Instructional Rounds at Thetford Academy
How a Faculty Seeks to Improve Their Practice
Last Monday a group of Upper Valley educators gathered in the Alumni room at Thetford Academy to assist the faculty with an opportunity to enhance their practice. With an increasingly diverse population of students, how can teachers best meet students’ individual needs and differentiate their instruction for the wide spectrum of learning modalities and abilities of their students? Both experience and common sense suggest that all individuals are unique and learn in ways that are particular to them. Research indicates that effective learning environments are responsive to these differences, both by building on the unique experiences and understandings of each student, and by continuously tailoring learning opportunities. But differentiated instruction is challenging, and it’s something teachers work their entire careers to master.
The method chosen to better understand how Thetford Academy teachers are accommodating learner differences was instructional rounds, an idea adapted from the medical rounds model that doctors use. A small group of education professionals and peer teachers observe classroom activities, gathering specific examples of differentiated instruction in action. It’s a systematic approach to look closely at what students experience in a school’s classrooms, and improve teacher and student learning. It’s not the only way to foster deep, collective work that guides instruction, but after I first experienced instructional rounds in the spring of 2015 at Hartland Elementary School, I was fascinated by the process.
Why do instructional rounds appeal to Thetford Academy? Dean of Academics and science teacher, Marc Chabot, explains, "My former teacher and colleague, Faith Dunne, regularly used the expression about examining practice: ‘We don't know who discovered water, but it wasn't a fish!’ We hope that Instructional Rounds will help us learn more about the water - our teaching practice - that we're swimming in.”

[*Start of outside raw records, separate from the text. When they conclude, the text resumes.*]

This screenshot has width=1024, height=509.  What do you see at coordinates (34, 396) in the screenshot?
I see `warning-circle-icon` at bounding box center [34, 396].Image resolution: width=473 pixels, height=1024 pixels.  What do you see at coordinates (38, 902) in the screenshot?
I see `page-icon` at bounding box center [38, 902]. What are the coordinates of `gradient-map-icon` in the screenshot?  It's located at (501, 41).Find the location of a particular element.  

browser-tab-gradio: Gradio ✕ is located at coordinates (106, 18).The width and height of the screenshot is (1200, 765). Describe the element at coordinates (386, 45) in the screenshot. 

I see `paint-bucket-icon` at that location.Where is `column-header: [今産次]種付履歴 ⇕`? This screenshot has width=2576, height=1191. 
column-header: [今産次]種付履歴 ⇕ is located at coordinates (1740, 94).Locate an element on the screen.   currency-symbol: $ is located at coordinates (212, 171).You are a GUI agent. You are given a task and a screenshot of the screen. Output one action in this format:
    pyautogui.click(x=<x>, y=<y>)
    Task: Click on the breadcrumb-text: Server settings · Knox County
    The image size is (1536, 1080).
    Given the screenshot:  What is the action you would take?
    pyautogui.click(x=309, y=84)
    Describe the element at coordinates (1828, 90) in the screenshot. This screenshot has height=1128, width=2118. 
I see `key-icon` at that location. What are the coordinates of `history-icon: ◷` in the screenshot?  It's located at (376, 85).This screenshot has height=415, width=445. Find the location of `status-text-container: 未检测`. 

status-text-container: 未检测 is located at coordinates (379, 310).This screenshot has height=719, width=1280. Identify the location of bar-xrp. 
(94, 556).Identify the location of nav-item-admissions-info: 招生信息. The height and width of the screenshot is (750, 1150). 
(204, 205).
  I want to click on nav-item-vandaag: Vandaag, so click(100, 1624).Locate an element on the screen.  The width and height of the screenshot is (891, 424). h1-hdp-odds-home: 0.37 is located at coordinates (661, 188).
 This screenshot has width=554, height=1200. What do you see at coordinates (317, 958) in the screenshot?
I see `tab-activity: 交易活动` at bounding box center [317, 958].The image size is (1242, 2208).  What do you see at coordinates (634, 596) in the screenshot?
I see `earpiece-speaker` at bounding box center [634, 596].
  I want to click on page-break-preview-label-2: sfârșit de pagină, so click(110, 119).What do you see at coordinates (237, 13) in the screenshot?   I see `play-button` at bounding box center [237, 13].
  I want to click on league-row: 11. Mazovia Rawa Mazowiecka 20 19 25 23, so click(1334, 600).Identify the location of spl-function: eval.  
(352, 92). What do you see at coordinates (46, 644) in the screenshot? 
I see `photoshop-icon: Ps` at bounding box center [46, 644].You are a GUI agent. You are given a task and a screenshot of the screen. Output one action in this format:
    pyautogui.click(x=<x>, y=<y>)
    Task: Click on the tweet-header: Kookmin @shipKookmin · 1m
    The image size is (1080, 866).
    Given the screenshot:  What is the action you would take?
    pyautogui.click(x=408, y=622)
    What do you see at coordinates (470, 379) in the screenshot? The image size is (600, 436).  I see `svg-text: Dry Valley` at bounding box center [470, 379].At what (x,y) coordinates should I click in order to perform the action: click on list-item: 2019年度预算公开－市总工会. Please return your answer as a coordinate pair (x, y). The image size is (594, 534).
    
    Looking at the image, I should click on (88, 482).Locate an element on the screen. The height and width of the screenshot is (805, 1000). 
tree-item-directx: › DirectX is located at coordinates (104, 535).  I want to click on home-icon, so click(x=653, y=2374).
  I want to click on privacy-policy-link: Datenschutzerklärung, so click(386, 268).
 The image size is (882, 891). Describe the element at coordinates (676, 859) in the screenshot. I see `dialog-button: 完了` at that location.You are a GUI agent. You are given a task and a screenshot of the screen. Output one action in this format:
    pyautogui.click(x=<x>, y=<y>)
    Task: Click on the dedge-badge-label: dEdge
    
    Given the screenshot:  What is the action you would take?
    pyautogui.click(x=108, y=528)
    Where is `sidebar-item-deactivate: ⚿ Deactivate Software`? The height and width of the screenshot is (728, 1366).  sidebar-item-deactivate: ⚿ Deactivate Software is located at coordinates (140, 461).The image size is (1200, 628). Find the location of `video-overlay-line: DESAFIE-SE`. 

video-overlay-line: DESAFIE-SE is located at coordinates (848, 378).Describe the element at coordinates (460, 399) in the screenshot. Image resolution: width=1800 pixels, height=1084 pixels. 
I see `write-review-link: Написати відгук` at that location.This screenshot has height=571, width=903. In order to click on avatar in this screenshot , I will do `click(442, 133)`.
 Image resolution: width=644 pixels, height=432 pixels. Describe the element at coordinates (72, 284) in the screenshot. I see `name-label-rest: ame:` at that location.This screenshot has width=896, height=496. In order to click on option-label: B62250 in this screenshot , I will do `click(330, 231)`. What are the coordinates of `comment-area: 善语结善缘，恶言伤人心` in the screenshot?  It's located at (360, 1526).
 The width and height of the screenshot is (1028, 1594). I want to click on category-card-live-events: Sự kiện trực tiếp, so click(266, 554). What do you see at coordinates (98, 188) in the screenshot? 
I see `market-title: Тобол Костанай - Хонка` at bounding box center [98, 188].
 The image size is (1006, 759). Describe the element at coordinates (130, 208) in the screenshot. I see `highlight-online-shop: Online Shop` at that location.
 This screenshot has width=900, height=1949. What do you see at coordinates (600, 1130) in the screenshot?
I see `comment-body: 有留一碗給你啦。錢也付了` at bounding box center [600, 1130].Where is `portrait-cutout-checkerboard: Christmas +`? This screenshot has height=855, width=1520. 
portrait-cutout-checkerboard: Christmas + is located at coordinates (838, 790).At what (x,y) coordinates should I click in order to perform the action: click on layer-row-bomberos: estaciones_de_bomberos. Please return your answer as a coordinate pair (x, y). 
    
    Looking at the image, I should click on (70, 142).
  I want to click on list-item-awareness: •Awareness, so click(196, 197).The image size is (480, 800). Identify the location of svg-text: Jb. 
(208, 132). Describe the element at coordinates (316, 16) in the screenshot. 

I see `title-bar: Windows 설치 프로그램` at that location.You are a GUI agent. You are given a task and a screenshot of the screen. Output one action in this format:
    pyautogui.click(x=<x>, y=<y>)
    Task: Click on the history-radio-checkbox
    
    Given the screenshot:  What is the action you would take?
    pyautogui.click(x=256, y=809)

Head of School, Bill Bugg sums up the importance of this work: "Students receive feedback every day about their work, but those providing the feedback -- their teachers -- too seldom have the opportunity to examine the practice of teaching, including how well they are meeting the individual academic needs of each student in their charge. Instructional rounds afford teachers a non-judgmental, non-evaluative opportunity to better understand and improve their craft."
TA’s work has just begun, though. The rounds team had a number of findings, but it’s the faculty that must ask themselves, What’s relevant, meaningful and actionable for us as a group? That’s a question that only the faculty can answer.